“but you will thank me later.” So said my physical therapist after bringing tears to my eyes at our last session. Getting a knee replacement isn’t just an operation, a short stay in the hospital and then painkillers and rest at home. No, it is a LOT of work. A lot of painful work.
Once I was out of the hospital, I spent a week at a rehab center ( I regaled you on their menu choices if you recall ). While there I also had physical therapy (PT) twice a day, every day for 45 minutes each. It consisted of learning how to walk with a walker, then a cane. It was a lot of mobility exercises and it was also how to put on your socks and empty the washing machine while your knee said, “uh no, that hurts!!” It was a good kickstart. But it was just a taste of the ordeal awaiting me.
When I got home I was scheduled for outpatient PT twice a week and with the “luck of the draw” I was paired with Kelly, a young, no-nonsense woman who is determined to get me to bend my knee normally and also get it to straighten out, no bends, when I stand. I like her, she doesn’t coddle me. While I am grimacing as I try to make the stationery bicycle wheel turn we talk about what we did on the weekend and admire each other’s choice in footwear. But don’t be fooled she has no qualms about bringing tears to my eyes.
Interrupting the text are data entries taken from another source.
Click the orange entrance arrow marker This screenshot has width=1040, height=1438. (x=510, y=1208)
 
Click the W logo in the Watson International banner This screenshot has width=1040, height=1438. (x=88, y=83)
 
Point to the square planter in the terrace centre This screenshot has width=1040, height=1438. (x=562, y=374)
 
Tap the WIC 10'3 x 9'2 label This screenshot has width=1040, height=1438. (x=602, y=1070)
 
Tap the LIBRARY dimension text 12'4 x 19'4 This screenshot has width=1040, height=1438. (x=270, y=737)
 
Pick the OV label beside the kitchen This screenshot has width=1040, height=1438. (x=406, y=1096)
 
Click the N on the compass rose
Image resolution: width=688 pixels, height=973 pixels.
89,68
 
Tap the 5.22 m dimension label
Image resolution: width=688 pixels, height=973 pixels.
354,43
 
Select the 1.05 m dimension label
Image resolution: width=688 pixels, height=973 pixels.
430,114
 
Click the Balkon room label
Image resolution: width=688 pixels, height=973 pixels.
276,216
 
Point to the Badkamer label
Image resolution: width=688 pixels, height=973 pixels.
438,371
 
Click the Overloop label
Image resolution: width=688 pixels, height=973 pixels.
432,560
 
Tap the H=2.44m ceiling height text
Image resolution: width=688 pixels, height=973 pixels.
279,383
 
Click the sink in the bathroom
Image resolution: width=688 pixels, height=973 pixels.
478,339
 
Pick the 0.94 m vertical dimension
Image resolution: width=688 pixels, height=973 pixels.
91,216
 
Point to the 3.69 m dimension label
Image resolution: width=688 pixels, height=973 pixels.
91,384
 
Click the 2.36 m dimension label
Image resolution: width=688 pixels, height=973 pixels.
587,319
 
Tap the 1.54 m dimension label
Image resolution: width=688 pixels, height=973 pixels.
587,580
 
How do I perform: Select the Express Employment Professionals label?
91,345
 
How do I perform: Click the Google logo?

This is the issue. I need to get to “0” but I am at -5, meaning it bends up, doesn’t lie straight as in this picture. Now on the bottom bend I am at 116 which is pretty good but we are shooting for 120 at the very least.
To get to either of these numbers a lot of pushing down of the kneecap or pulling back of my heel takes place. And man, it hurts. There are a lot of bruised, tight muscles in there, sore nerves and of course, metal parts. I am also fighting scar tissue. I have to keep everything moving before it tightens up.
That’s where Kelly comes in. She cracks the whip and says ten more reps, or eight more minutes on the rack and five more revolutions on the bike. On my own there would be one more rep and three on the bike and forget the rack. She is the one who pushes down firmly on my kneecap to force it into a more straight position while I whimper. She can unerringly find every sore and stinging muscle as she probes with her fingers. Yep, no one expects the Spanish Inquisition.*
So right now, I hate her, or rather what she is making me do, but I know when I reach that “0” and can walk downstairs normally, I will thank her and be grateful she didn’t have a real whip.